Elena Monaldo:

However, it was precisely this marginality that enabled poetry to maintain a critical distance from the cultural mainstream, thereby fostering renewed vitality and transforming it into an alternative space of discourse (Yeh 1992: xxiii). After 1976, the equally marginal independent publishing scene further sustained this transformation, when some journals broke away from politically orthodox content and formulaic rhetoric to actively explore new modes of expression and circulate innovative poetic forms.

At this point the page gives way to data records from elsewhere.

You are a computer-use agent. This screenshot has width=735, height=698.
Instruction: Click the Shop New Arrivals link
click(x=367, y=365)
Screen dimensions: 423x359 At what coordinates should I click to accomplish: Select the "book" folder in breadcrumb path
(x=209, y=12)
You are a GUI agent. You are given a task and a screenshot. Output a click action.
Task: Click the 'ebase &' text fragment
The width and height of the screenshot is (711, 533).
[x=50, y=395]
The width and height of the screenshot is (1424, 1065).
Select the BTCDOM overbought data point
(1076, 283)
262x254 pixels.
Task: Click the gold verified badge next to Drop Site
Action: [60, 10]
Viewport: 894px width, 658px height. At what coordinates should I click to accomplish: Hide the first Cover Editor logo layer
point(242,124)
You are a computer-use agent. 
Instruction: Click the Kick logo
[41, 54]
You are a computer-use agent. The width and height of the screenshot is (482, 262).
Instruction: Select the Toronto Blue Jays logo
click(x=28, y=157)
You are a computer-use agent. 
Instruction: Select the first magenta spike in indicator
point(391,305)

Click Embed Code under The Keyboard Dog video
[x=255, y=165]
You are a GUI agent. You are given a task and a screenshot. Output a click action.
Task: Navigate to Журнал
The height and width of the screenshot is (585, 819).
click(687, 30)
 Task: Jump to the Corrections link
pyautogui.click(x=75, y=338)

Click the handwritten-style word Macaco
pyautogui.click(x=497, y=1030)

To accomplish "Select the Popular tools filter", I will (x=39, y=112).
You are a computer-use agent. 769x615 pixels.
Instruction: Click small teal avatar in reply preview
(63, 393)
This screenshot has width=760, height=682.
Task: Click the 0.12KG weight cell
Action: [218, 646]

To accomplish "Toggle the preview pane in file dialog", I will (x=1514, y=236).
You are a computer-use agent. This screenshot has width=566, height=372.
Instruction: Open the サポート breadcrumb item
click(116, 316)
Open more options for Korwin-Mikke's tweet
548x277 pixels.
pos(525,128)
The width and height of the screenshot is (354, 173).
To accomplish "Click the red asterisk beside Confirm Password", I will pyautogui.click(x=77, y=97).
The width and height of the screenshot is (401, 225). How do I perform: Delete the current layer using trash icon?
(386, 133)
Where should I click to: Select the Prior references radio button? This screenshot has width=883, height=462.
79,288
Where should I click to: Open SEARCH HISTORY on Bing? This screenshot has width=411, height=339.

During the 1980s, the exploration of subjectivity initiated by Shu Ting [舒婷] was further developed by a group of women poets who infused it with a distinctly gendered dimension. Unlike Shu, they focused more specifically on the emotional and psychological worlds of the female self, often engaging with unconventional subjects and striking imagery (Zhang 2002: 108).

Shu Ting’s (b. 1952) To an Oak (致橡树) [is] a poem that explores the possibility of a gender-equal relationship grounded in women’s autonomy.

Motivated by a desire to respond to her generation’s ‘dire need of respect, trust and warmth’, Shu Ting (1995: 85) avoids ideological constraints, using poetry to contemplate the human condition in its widest sense. Indeed, her concern is the recovery of an emotional world—desires, hopes, insecurities, and frailties—that defines humanity before gender.

Equally significant was the influence of American confessional poetry, which enabled emotions—frustration, anguish, fear, and guilt—to be publicly voiced and transformed into a collective experience (Zhang and Chen 2016: 154). Sylvia Plath became a model for writing that foregrounds women’s lived realities.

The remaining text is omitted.